XPeng G9

La voiture électrique, un révélateur de patriotisme économique ?

Qu’est-ce qui ressemble à une voiture chinoise électrique ? Une autre voiture chinoise électrique. A fortiori s’il s’agit d’un SUV.

Un constat que font de nombreux observateurs pour peu qu’ils s’intéressent au foisonnant marché du VE au pays de l’Empire du Milieu, et encore davantage s’ils ont eu l’occasion d’arpenter les travées de quelque salon automobile au cours des trois dernières années.

Lynk & Co 01, MG Marvel R, Aiways U5, XPeng G9, NIO ES8, Li One, GAC Aion LX Plus et autres, tous ont quand même un petit air de famille, qu’il s’agisse de la ligne avec face avant effilée sans calandre et feux à LED en forme de trait ou du design intérieur et de l’aménagement autour d’un grand écran tactile central à la Tesla, intégré avec plus ou moins de bonheur sur une planche de bord forcément minimaliste (le terme « planche de bord » n’a d’ailleurs jamais été aussi adapté que depuis l’arrivée de la Model 3).

Des codes de design et de conception technique qui ne sont pas là par hasard, et qui, au-delà de l’effet de mode, répondent d’une part à des contraintes budgétaires (l’écran central unique est probablement une source d’économies monumentale) et d’autre part à une obligation d’efficience si tant est qu’il soit possible de rendre un SUV un peu plus aérodynamique et léger qu’une armoire normande qui aurait avalé tout cru une famille d’enclumes.

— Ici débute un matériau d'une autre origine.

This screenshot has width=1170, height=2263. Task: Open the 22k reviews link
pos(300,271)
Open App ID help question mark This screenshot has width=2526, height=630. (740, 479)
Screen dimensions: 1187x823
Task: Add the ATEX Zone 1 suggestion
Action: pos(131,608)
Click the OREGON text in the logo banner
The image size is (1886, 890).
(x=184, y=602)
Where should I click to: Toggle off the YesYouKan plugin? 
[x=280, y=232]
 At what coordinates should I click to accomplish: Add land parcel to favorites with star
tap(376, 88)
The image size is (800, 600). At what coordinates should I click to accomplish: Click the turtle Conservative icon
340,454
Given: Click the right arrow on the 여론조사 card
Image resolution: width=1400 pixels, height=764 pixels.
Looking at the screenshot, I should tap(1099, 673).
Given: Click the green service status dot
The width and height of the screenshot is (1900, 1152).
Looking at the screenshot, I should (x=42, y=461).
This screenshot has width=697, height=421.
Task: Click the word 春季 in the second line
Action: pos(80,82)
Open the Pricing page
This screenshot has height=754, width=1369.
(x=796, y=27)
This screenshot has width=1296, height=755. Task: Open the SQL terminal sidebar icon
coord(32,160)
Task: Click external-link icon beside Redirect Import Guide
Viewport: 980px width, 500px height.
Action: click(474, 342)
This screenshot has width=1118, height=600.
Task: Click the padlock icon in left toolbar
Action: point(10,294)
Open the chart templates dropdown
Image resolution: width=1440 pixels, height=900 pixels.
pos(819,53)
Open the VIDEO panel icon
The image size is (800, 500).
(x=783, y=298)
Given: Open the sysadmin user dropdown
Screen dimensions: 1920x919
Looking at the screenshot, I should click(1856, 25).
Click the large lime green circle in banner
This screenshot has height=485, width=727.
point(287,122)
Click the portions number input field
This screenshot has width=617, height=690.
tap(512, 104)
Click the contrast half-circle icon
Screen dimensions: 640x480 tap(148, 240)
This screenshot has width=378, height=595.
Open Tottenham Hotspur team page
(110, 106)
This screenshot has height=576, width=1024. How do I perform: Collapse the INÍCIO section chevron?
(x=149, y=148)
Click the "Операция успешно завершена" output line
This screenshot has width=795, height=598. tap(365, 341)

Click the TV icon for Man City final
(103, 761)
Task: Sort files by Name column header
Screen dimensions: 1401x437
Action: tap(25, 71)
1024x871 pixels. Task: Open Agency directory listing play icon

Chine, du copié-collé à l’innovation

Mais il n’y a pas que cela. L’industrie chinoise se défait progressivement de son image d’usine du monde avec les biais de contrefaçon et de copie low cost qui lui étaient reprochés jusqu’à il y a peu, pour se bâtir peu à peu une vraie réputation dans la création et l’innovation. C’était déjà le cas depuis quelques années dans le domaine de la high-tech où de solides et innovants leaders se sont rapidement imposés (Xiaomi, Huawei, Oppo, Lenovo, TCL, les drones DJI…), et il semblerait que le secteur automobile, dont la croissance est tirée (ou à peu près maintenue à flot) par l’électrique, emboîte le pas.

À cela près que ce pays n’a pas la culture du design que nous connaissons en Europe, ou plus largement en occident. Loin de moi l’idée de dire qu’il n’y a pas de designers de talent en Chine ou que leurs voitures sont moches. Simplement leurs codes graphiques relèvent davantage de choix d’usage pour une clientèle qui majoritairement n’a cure de notre sens de l’esthétique et de la haute couture. Nous l’avons vu récemment, la Chine se détourne du modèle européen, et c’est d’autant plus marquant chez les jeunes générations, les fameux millennials, totalement imprégnées de technologies digitales, et pour qui tout passe par les écrans et par les applications. En gros, l’effet « WOW » sera davantage déclenché par la qualité d’un écran tactile, la précision d’un système de conduite autonome ou le dépouillement façon vaisseau spatial d’un habitacle que par la ligne ou les performances. Certes, c’est un constat qui peut être fait également chez les jeunes Européens ou Américains qui ont découvert l’automobile avec Tesla, mais qui est encore certainement plus prégnant chez les jeunes Chinois, dont l’intégralité de la vie est réglée par le smartphone et quelques applications qui permettent de TOUT faire. Et sans lesquels on ne peut rien faire.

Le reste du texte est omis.